→ **TASK LIST**:
A - In the article on General Motors' third straight profitable quarter, write down the passage starting with "For a time, it" and going on through "of $39-million here.".
B - According to the article on General Motors' third straight profitable quarter, how much second-quarter net income did GM announce on Tuesday?
C - Write the next few paragraphs of the news article on General Motors' third straight profitable quarter, starting after its final sentence about Chrysler Group's delayed earnings.

→ **EXCERPT PROVIDED**:
_ _ _ _ _ _ _

General Motors posts its third straight profitable quarter.

For a time, it looked as though Detroit's three automakers could do no right, losing billions while cranking out inefficient trucks just as gas prices rose above $3 per gallon.

But recent quarterly profits by General Motors Corp. and Ford Motor Co. have given the Motor City a little hope that better days are ahead, even though both companies made most of their money overseas.

Of course, good news could be bad news in the auto industry, where companies are hashing out a new contract with their hourly workers.

On Tuesday, GM ran its string of profitable quarters to three when it announced second-quarter net income of $891-million.

Earnings growth in Europe, Latin America, Asia and other areas eclipsed lingering problems in North America. Although GM improved in its back yard, it still posted a net loss of $39-million here.

Last week, Ford posted its first quarterly profit in two years at $750-million but warned it hadn't turned the corner to sustained profitability. Chrysler Group's second-quarter earnings results have been delayed until this month by the pending sale of 80.1 percent of the company to Cerberus Capital Management LP.

_ _ _ _ _ _ _

→ **RAW DATA**:
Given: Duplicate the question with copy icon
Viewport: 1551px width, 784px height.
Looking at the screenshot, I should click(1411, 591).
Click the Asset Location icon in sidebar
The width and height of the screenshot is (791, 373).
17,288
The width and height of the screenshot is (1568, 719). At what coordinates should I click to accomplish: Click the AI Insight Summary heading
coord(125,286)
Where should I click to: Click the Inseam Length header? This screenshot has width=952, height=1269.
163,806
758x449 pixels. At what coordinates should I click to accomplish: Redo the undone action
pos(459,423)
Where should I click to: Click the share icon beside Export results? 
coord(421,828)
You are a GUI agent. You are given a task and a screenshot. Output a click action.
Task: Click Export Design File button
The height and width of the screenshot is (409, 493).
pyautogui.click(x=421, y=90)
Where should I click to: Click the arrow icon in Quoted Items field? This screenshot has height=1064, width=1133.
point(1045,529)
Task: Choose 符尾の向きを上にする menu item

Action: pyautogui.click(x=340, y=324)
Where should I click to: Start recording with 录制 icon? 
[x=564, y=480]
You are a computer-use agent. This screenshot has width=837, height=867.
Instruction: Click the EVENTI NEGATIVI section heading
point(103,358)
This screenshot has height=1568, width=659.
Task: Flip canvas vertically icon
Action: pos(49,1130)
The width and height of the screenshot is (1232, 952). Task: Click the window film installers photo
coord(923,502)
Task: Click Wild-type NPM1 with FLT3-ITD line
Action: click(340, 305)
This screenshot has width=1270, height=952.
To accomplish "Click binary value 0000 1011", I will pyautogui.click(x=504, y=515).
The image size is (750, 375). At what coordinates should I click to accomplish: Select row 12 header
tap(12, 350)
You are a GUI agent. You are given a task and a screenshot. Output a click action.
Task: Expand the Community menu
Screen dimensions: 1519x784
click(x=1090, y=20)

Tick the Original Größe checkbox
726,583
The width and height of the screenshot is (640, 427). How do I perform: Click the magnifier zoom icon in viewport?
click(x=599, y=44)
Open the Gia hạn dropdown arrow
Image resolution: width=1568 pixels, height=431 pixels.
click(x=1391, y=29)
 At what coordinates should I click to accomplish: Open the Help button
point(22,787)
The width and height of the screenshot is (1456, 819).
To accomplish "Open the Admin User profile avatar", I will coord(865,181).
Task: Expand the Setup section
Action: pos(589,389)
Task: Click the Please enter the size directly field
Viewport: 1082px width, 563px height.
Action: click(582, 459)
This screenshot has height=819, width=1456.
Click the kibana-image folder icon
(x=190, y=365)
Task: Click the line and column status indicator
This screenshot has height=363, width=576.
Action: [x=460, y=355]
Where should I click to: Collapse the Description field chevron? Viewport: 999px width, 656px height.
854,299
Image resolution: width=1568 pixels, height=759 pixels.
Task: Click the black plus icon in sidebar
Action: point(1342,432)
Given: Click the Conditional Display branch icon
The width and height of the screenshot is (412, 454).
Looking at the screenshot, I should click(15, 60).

_ _ _ _ _ _ _

→ **WRITTEN RESPONSES**:
A -
For a time, it looked as though Detroit's three automakers could do no right, losing billions while cranking out inefficient trucks just as gas prices rose above $3 per gallon.

But recent quarterly profits by General Motors Corp. and Ford Motor Co. have given the Motor City a little hope that better days are ahead, even though both companies made most of their money overseas.

Of course, good news could be bad news in the auto industry, where companies are hashing out a new contract with their hourly workers.

On Tuesday, GM ran its string of profitable quarters to three when it announced second-quarter net income of $891-million.

Earnings growth in Europe, Latin America, Asia and other areas eclipsed lingering problems in North America. Although GM improved in its back yard, it still posted a net loss of $39-million here.

B - $891-million

C -
The second-quarter profits come on the heels of the formal start to contract talks with the United Auto Workers, although analysts say the companies can point to losses in North America to show the need for concessions.

Several industry analysts said that while signs of trouble remain at both Ford and GM, the profits are still good news.

"I think it's brightening up," said David Healy, an analyst with Burnham Securities. "Both companies have shrunk about one-third of their hourly work force and they've closed a lot of plants. They're ... adjusting to the level of business that they're doing now."

Peter Nesvold, an analyst for Bear, Stearns & Co., said Detroit is starting to see the results of changes in product lineups due to higher gas prices and competition from Japanese automakers.

"It's been responding, albeit late, to the shift in consumer preference and the ongoing competitive threat from the new domestics," he said.